La commande est alors passée auprès d'une société spécialisée dans la fourniture de poteaux en bois d'eucalyptus. Cette entreprise ? Elle lui appartient. Les prix sont fixés par le fournisseur, qui est aussi le client et l'autorité de tutelle. Pour garantir l'approvisionnement, des plantations d'eucalyptus sont créées dans son village natal de Bangangté — placées sous la direction de son épouse. De l'arbre au poteau planté sur le territoire camerounais, en passant par chaque étape de validation administrative, un seul nom apparaît à tous les niveaux de la chaîne.
Le résultat sur le terrain : des poteaux en bois moins durables et plus coûteux à terme que les poteaux en béton qu'ils remplaçaient, mais une affaire familiale parfaitement intégrée, légalement inattaquable, et durablement rentable.
La chute de 1984, puis la réhabilitation
En avril 1984, la tentative de coup d'État contre Paul Biya provoque une vague d'arrestations. Niat Njifenji est incarcéré à la prison de Kondengui dans des conditions éprouvantes, au point de tenter de mettre fin à ses jours. Libéré en 1989, progressivement réhabilité, il retrouve ses fonctions à la SONEL — preuve que dans ce système, la loyauté finit toujours par payer.
Treize ans de silence au sénat
En 2013, nommé parmi les 30 sénateurs présidentiels par Paul Biya, il est élu premier président du Sénat avec 86 voix sur 100 — institution prévue par la Constitution de 1996 mais restée en sommeil pendant dix-sept ans. Il y gagne un statut constitutionnel inédit : deuxième personnage de l'État, successeur désigné du président en cas de vacance du pouvoir. Il sera reconduit à chaque renouvellement, sans opposition réelle, jusqu'en 2024.
« Je tenais à faire ce discours pour dire que je suis là», avait déclaré Marcel Niat Njifenji lors de la session d'ouverture du Sénat en juin 2025. Sa dernière apparition publique.
L'ombre portée d'un système figé
Il ne laisse ni réforme à son nom, ni rupture, ni vision articulée. Sa marque est celle de la durée et de la loyauté — les deux vertus cardinales d'un régime qui récompense la fidélité plus que l'initiative. Pour ses partisans, il aura été un pilier discret de la continuité de l'État. Pour ses détracteurs, il incarne précisément ce que le Cameroun peine à dépasser : une concentration des pouvoirs sans contre-pouvoir, des hommes maintenus aux sommets des institutions jusqu'à leur limite biologique.

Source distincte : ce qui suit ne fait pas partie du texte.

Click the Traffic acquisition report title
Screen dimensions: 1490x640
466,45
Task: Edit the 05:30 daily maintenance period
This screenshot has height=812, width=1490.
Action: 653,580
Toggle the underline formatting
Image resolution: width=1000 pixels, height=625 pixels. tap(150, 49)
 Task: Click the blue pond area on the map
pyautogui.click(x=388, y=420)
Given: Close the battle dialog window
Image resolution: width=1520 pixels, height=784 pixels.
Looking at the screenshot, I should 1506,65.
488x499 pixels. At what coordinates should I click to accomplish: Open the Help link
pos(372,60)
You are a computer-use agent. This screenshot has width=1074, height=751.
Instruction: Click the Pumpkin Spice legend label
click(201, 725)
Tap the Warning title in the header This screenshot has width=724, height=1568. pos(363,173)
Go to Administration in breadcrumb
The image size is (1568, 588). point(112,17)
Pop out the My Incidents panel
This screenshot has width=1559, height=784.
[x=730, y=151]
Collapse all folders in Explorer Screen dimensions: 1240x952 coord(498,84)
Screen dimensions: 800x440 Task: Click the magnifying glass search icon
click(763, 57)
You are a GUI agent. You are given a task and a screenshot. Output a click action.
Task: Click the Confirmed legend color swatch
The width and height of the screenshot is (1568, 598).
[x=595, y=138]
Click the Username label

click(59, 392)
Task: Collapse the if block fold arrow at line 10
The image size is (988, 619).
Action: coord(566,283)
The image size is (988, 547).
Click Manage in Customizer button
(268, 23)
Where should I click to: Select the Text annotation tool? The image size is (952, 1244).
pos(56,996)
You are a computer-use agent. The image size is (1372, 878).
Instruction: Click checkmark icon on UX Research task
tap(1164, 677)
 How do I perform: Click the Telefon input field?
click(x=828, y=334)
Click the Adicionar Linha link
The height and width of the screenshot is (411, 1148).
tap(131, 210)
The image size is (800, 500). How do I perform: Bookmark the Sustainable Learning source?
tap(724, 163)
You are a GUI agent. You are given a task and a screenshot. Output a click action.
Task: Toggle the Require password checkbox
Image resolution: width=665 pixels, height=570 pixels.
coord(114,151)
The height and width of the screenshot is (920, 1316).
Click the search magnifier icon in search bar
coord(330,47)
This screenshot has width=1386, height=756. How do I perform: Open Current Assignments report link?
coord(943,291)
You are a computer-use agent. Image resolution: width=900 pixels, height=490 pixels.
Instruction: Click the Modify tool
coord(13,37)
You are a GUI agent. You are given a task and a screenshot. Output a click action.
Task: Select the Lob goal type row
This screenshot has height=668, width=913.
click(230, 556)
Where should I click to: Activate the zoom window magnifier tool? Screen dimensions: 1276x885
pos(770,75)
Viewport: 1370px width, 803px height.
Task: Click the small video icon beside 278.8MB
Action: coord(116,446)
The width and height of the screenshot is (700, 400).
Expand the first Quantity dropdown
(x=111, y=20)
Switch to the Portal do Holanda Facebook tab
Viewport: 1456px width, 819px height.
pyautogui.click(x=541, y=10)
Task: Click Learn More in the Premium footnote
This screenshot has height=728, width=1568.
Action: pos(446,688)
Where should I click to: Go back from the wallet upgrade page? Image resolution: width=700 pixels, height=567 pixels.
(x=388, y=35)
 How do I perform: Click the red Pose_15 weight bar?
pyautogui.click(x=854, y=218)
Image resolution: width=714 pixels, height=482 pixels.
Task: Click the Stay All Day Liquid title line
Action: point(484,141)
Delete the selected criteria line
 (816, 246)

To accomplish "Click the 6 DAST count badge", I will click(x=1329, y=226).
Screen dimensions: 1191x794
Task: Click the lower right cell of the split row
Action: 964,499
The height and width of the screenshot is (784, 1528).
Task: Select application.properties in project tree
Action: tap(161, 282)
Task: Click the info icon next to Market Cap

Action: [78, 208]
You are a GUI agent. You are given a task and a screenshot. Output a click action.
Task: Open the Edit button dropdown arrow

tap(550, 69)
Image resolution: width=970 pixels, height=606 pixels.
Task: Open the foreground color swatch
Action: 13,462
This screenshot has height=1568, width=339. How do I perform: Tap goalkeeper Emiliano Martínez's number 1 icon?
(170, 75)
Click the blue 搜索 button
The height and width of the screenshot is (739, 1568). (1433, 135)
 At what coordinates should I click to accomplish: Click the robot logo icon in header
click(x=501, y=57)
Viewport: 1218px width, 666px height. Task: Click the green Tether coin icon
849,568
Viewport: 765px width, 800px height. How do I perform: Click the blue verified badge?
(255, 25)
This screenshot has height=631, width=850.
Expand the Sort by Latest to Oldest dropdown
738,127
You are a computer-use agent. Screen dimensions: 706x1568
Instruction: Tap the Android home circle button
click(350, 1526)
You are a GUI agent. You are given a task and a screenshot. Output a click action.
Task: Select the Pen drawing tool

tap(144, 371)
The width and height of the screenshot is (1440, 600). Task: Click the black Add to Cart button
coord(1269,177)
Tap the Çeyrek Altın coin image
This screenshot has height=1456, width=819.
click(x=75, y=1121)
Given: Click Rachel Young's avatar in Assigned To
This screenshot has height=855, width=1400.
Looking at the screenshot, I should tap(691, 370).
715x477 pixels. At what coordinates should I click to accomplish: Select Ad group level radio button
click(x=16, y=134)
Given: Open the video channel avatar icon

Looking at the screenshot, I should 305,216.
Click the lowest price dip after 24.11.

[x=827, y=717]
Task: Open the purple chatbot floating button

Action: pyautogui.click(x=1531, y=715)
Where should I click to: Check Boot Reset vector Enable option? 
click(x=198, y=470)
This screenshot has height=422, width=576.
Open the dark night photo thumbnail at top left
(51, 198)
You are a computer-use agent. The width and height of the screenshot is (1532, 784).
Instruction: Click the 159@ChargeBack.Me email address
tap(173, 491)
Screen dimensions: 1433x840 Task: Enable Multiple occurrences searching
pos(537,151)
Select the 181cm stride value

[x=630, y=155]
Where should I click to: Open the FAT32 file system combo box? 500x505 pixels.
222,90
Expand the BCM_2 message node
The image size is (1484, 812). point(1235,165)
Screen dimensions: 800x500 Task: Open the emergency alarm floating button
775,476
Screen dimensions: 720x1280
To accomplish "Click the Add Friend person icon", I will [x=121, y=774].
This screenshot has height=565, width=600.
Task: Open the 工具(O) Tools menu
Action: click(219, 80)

Sa mort coïncide avec une double rupture symbolique. La révision constitutionnelle d'avril 2026 vient de supprimer le rôle successoral du président du Sénat, remplacé par un vice-président nommé. L'homme s'efface au moment même où la fonction qu'il incarnait perd son poids. Avec cette disparition, une page de l’histoire du Cameroun se tourne.
-Armand Ougock, correspondant permanent de Koaci au Cameroun.